• **Excerpted text**

--- Start ---

Stage 2 support, along with capital expenditure investment, “has enabled T-Mobile to install new and replace outdated generators, exchange and increase backup batteries, upgrade technology, and expand 5G coverage above and beyond its [Sprint] merger commitment,” the carrier said. But Hurricane Fiona this year “made clear that additional investments are necessary to ensure both the resiliency of the existing network to protect against future natural disasters and to the continued deployment of advanced communication services in Puerto Rico,” T-Mobile said: The storm “brought heavy rains and caused landslides that hampered roads, uprooted bridges, and caused significant losses across Puerto Rico.”

At one point during Fiona, T-Mobile “was refueling over 250 generators on a daily basis, which required moving approximately 11,000 gallons of diesel fuel,” the company said. “Even though most of T-Mobile’s cell sites in Puerto Rico will be equipped with backup generators and/or battery banks, constant use requires T-Mobile to upgrade and replace them.”

Maintaining existing service levels and investing in network resiliency is a constant challenge in the USVI, and investments can be wiped away by the next major storm -- as Hurricane Fiona recently demonstrated in Puerto Rico,” said Virgin Islands Telephone (Viya). A proposal to end transitional support Dec. 31, 2025, “falls short of achieving the Commission’s goals,” the company said. At that point, 40% of the population likely will have “no provider of last resort to look to for service,” including those living in “the most rural and economically disadvantaged parts of the Territory,” Viya said.

--- End ---

• **Supplied material**
--- Start ---

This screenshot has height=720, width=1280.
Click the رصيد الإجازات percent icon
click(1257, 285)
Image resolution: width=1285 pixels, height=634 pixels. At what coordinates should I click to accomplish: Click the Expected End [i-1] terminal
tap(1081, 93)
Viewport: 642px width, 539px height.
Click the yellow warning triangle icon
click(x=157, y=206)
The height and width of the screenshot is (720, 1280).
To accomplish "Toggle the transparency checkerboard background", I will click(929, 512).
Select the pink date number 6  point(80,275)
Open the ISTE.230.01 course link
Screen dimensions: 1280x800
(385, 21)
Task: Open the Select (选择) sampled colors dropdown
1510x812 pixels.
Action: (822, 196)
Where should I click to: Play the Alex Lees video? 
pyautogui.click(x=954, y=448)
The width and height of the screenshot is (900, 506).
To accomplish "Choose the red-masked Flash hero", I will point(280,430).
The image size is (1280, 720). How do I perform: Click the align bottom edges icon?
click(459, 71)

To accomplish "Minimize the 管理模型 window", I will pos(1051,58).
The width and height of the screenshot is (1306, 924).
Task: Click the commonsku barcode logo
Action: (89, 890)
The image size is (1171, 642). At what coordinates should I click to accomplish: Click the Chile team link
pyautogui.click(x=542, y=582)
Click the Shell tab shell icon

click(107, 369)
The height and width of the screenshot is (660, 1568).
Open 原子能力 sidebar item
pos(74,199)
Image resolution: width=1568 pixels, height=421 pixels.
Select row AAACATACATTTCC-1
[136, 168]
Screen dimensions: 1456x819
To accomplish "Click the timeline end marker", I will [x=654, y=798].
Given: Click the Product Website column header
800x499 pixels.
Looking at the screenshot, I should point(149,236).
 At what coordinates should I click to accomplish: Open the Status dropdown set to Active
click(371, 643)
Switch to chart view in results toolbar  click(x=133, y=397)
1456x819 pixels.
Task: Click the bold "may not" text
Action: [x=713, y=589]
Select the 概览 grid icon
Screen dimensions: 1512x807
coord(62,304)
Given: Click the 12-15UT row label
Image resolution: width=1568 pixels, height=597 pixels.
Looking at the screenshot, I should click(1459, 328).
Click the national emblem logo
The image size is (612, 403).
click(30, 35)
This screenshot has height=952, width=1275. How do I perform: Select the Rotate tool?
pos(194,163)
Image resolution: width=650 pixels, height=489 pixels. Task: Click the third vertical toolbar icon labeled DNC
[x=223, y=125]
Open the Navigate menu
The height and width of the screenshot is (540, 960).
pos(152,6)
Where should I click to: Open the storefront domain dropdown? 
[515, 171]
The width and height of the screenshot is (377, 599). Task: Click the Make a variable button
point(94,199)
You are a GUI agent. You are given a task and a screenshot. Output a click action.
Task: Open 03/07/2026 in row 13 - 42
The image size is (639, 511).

--- End ---

• **Written exercise 1**
In the excerpted text, how many generators was T-Mobile refueling daily at one point during Hurricane Fiona?
• **Written exercise 2**
Quote the listing from the line with "Image resolution: width=1568 pixels, height=421" up to and including the last line of the listing.

• **Exercise result 1**
Over 250 generators.

• **Exercise result 2**
Image resolution: width=1568 pixels, height=421 pixels.
Select row AAACATACATTTCC-1
[136, 168]
Screen dimensions: 1456x819
To accomplish "Click the timeline end marker", I will [x=654, y=798].
Given: Click the Product Website column header
800x499 pixels.
Looking at the screenshot, I should point(149,236).
 At what coordinates should I click to accomplish: Open the Status dropdown set to Active
click(371, 643)
Switch to chart view in results toolbar  click(x=133, y=397)
1456x819 pixels.
Task: Click the bold "may not" text
Action: [x=713, y=589]
Select the 概览 grid icon
Screen dimensions: 1512x807
coord(62,304)
Given: Click the 12-15UT row label
Image resolution: width=1568 pixels, height=597 pixels.
Looking at the screenshot, I should click(1459, 328).
Click the national emblem logo
The image size is (612, 403).
click(30, 35)
This screenshot has height=952, width=1275. How do I perform: Select the Rotate tool?
pos(194,163)
Image resolution: width=650 pixels, height=489 pixels. Task: Click the third vertical toolbar icon labeled DNC
[x=223, y=125]
Open the Navigate menu
The height and width of the screenshot is (540, 960).
pos(152,6)
Where should I click to: Open the storefront domain dropdown? 
[515, 171]
The width and height of the screenshot is (377, 599). Task: Click the Make a variable button
point(94,199)
You are a GUI agent. You are given a task and a screenshot. Output a click action.
Task: Open 03/07/2026 in row 13 - 42
The image size is (639, 511).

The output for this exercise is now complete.